After pre-processing, several methods can be used for FD calculation such as the power spectral density, triangular prism surface area, blanket method, intensity difference scaling or variogram, and the box-counting algorithm [62]. However, calculation and interpretation of FD are always challenging since all the calculation methods work based on estimation, and since each method has its theoretical basis, different FD values may be obtained for the same region [63]. Also, since there is no gold standard for the estimators, the best approach is to consider the relative discrepancies of all estimators together to form the best understanding [59]. Among all the methods, box counting seems to be the most commonly used probably due to its simplicity and availability [30, 44]. However, similar to other methods, there are some limitations to box counting including difficulty in obtaining error bounds [64], possibility of overestimation or underestimation [65], construction of empty boxes, box-size dependency of the FD computation, grid effect, process of signal binarization required for this method [63], and lengthy computation time [65]. Moreover, box counting is not appropriate for rough-textured surfaces since it has limitations in covering the image surface completely [66]. Our meta-analysis showed that the results of studies that applied box counting, which was the most common method for calculating FD, were not in line with each other, meaning that other possible factors might have played role in the final results.

Finally, panoramic was the most common imaging modality followed by periapical X-ray and CBCT. However, a comparison of the results between studies with different imaging modalities was not feasible since FD can only be reliably compared when the imaging systems have the same spatial resolution [67]. For example, a previous study on rat bones found that FD values obtained from digitized film radiographs were higher than direct digital images [68]. Also, more studies with CBCT as imaging modality is needed since three-dimensional and high-resolution images are considered more accurate than panoramic in evaluating bone quality because of the low dose of radiation, minimized distortion, and the opportunity to work with real-size images.
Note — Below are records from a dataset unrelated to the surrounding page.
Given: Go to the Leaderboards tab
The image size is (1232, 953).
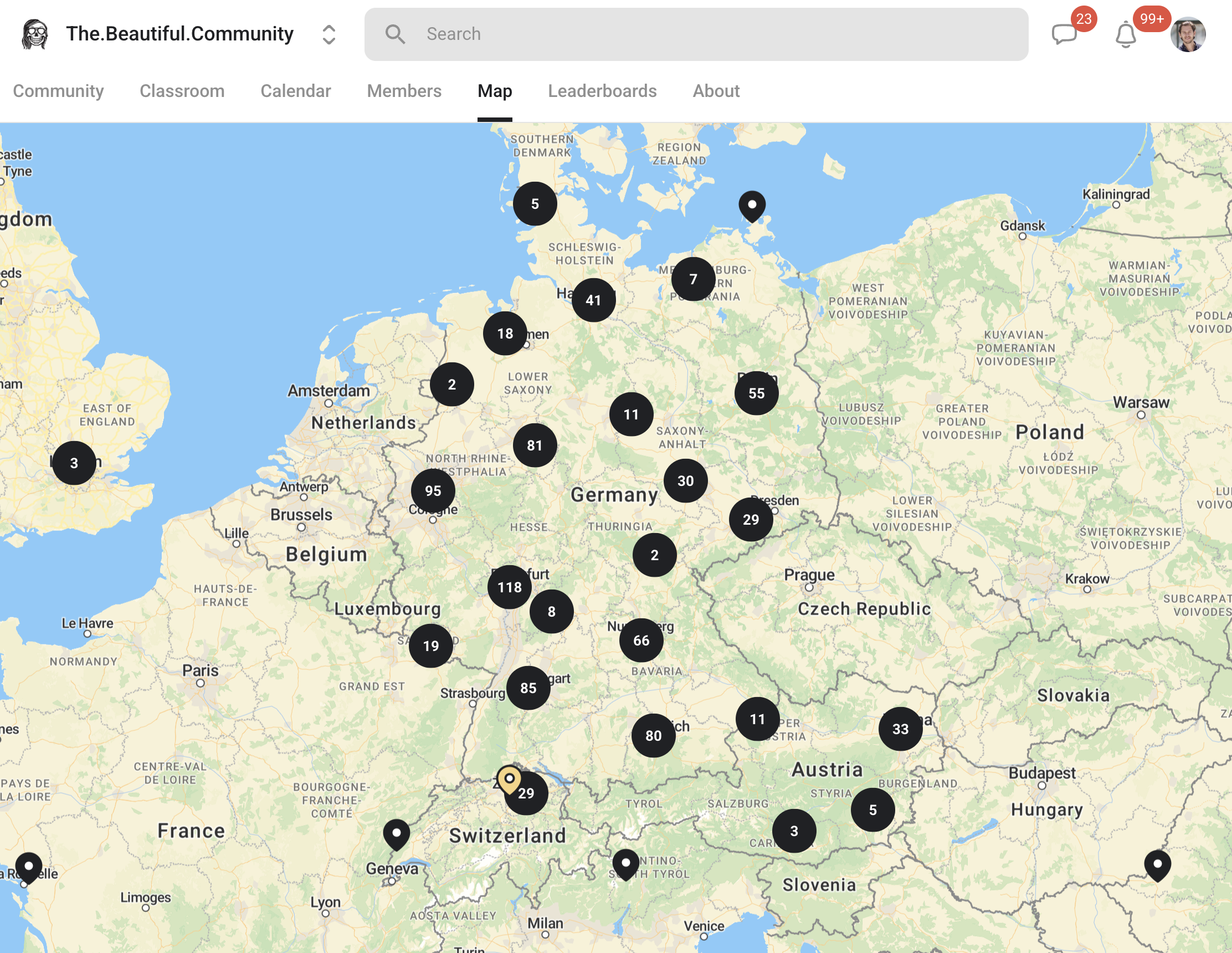Looking at the screenshot, I should point(602,91).
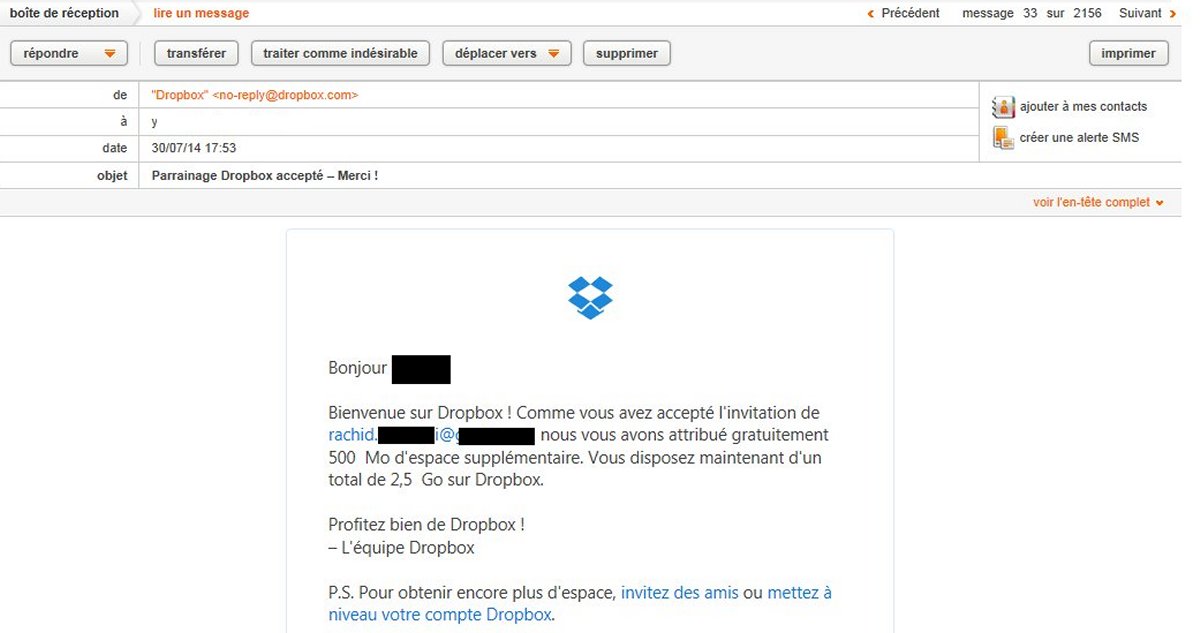
Task: Click the sender address no-reply@dropbox.com
Action: [285, 95]
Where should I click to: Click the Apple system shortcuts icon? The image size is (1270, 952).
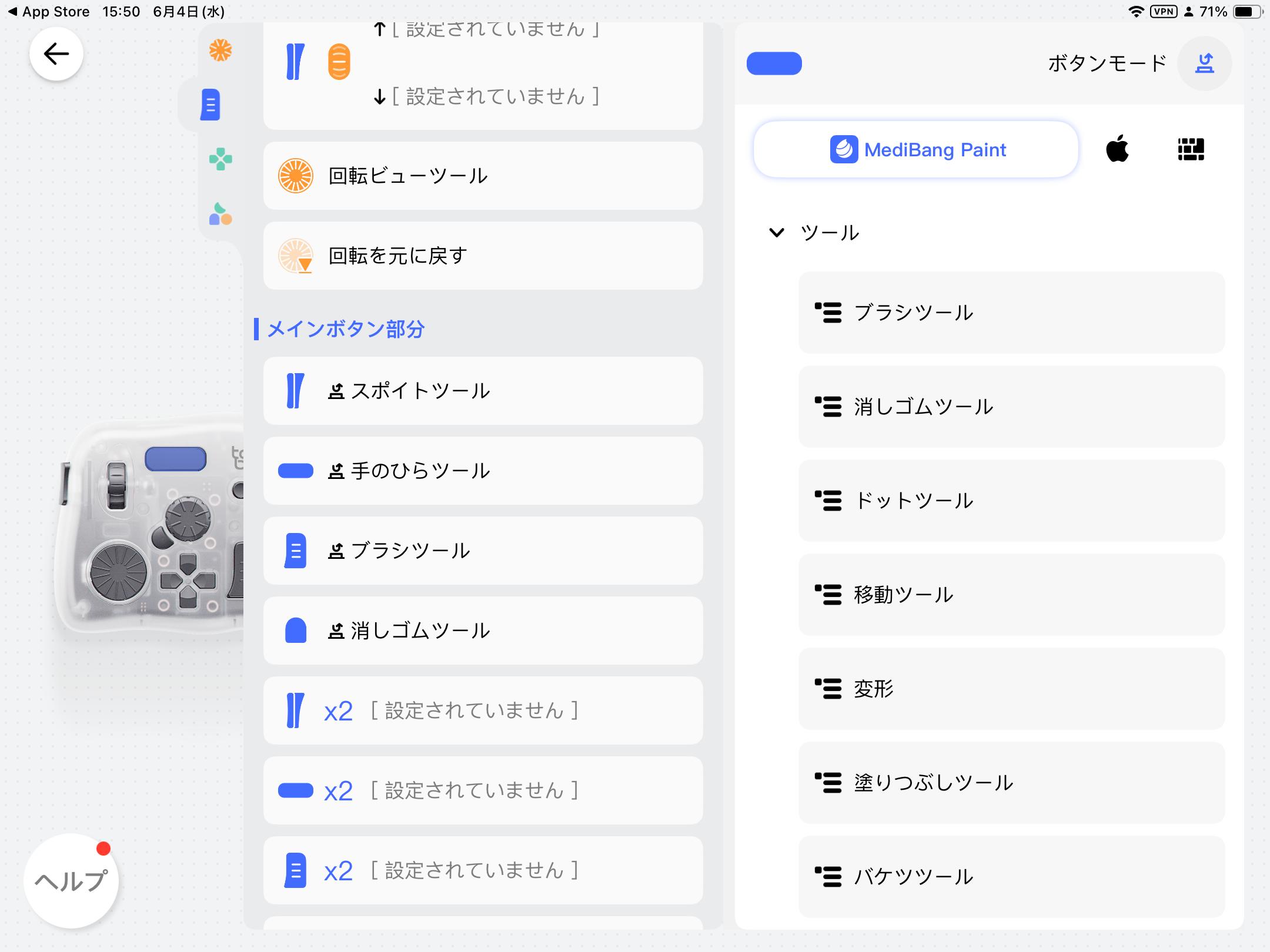pos(1117,149)
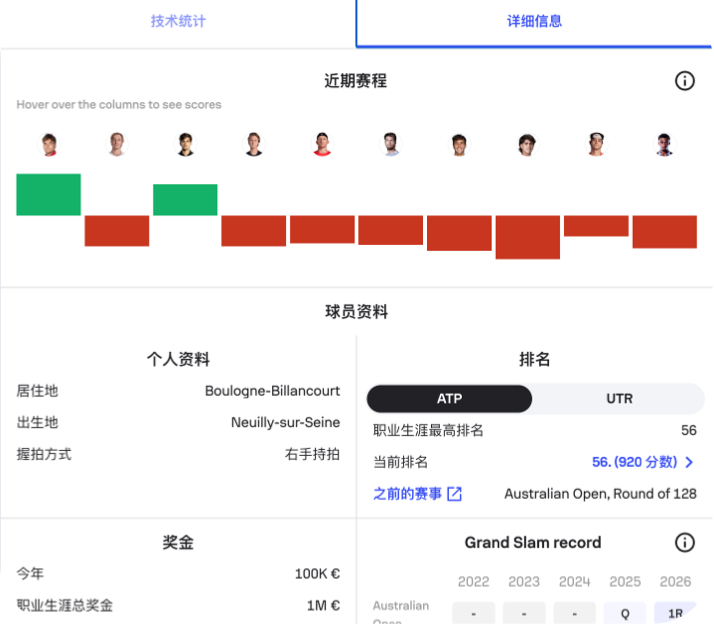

However, only three studies in our review [28, 46, 51] used CBCT as the method of choice.

BMD results were used to separate the OP from HC group in most of the studies evaluating FD on dental radiographs, but it would be even more interesting to explore the association of FD with the risk of fractures. These studies may lead in the future to the development of a tool that calculates FD values from dental radiographs with a standardized pipeline. In this manner, the measurement could be more accessible for the practitioner to evaluate the diagnostic potential of FD measures on dental radiographs in the evaluation and/or progression of osteoporosis.

In conclusion, from the current evidence, the applicability of FD should be very carefully considered since the average methodological quality of the studies is low and none of them complied with all 4 QUADAS domains. Moreover, the wide heterogeneity of the results strongly suggested standardizing the protocol used for FD calculation.